Stored data:
───

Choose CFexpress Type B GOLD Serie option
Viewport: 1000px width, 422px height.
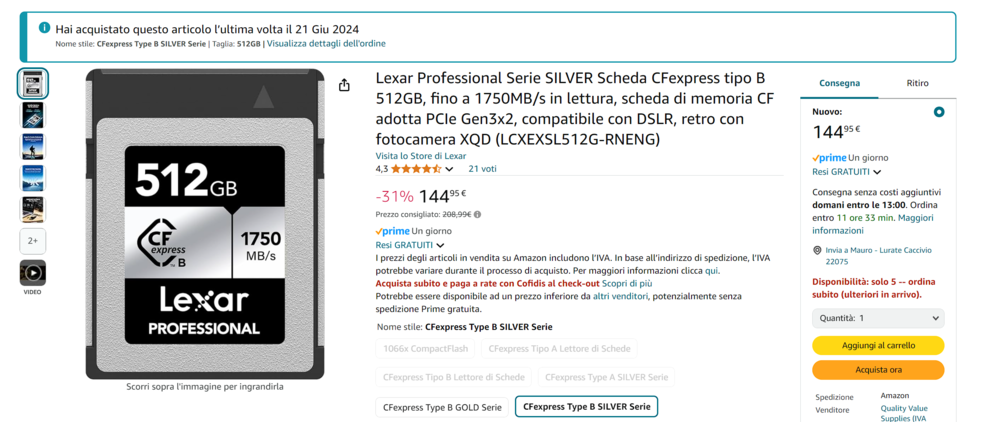point(443,407)
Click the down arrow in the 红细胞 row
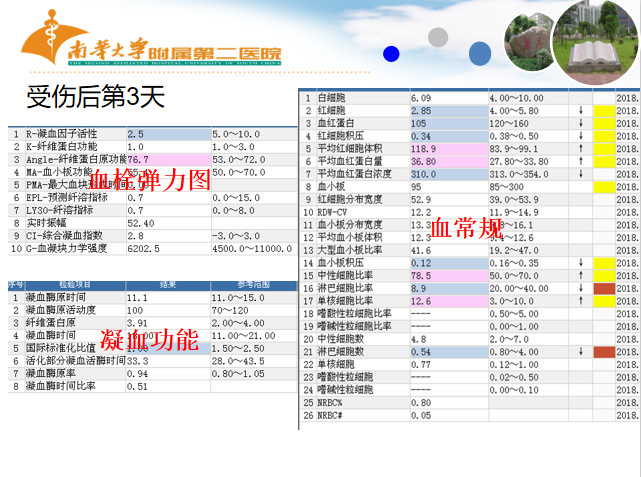The height and width of the screenshot is (477, 641). point(581,110)
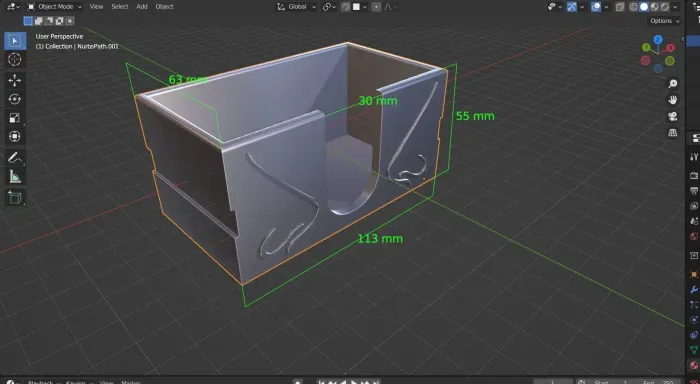Viewport: 700px width, 384px height.
Task: Toggle viewport overlays display
Action: tap(596, 7)
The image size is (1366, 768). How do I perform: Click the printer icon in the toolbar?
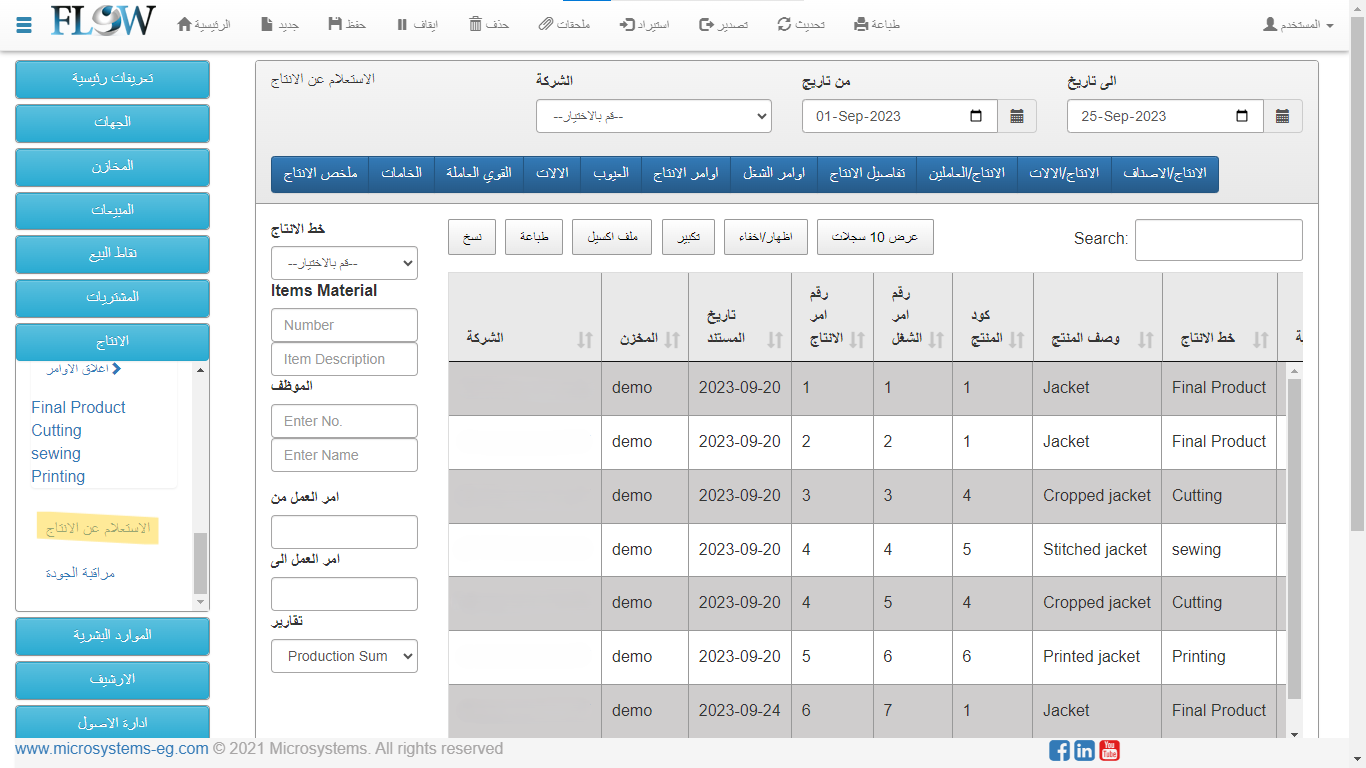pos(861,24)
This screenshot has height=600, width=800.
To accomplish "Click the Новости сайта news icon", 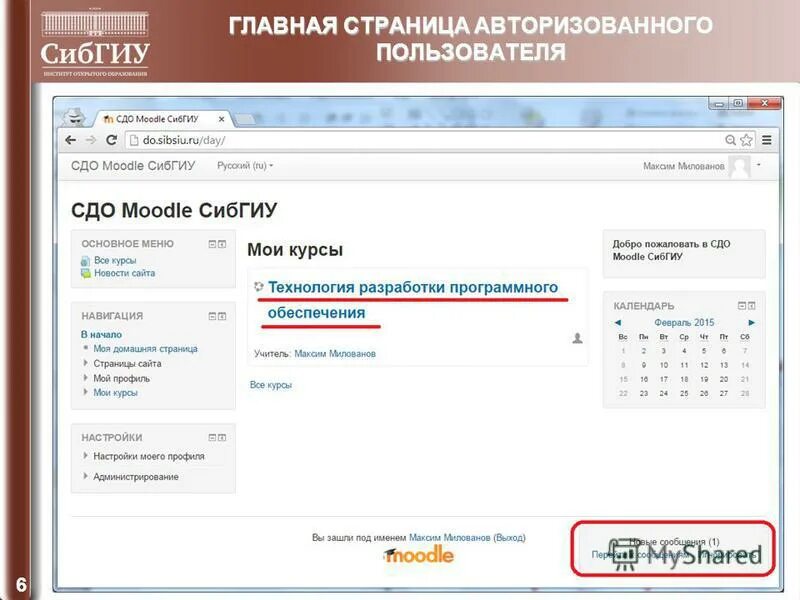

───

What you are asked to do:
Could you write out again, exactly, the lines from the line containing "This screenshot has height=600, width=800." through the last line of the records above? Leave out the pictures.

Result for this exercise:
This screenshot has height=600, width=800.
To accomplish "Click the Новости сайта news icon", 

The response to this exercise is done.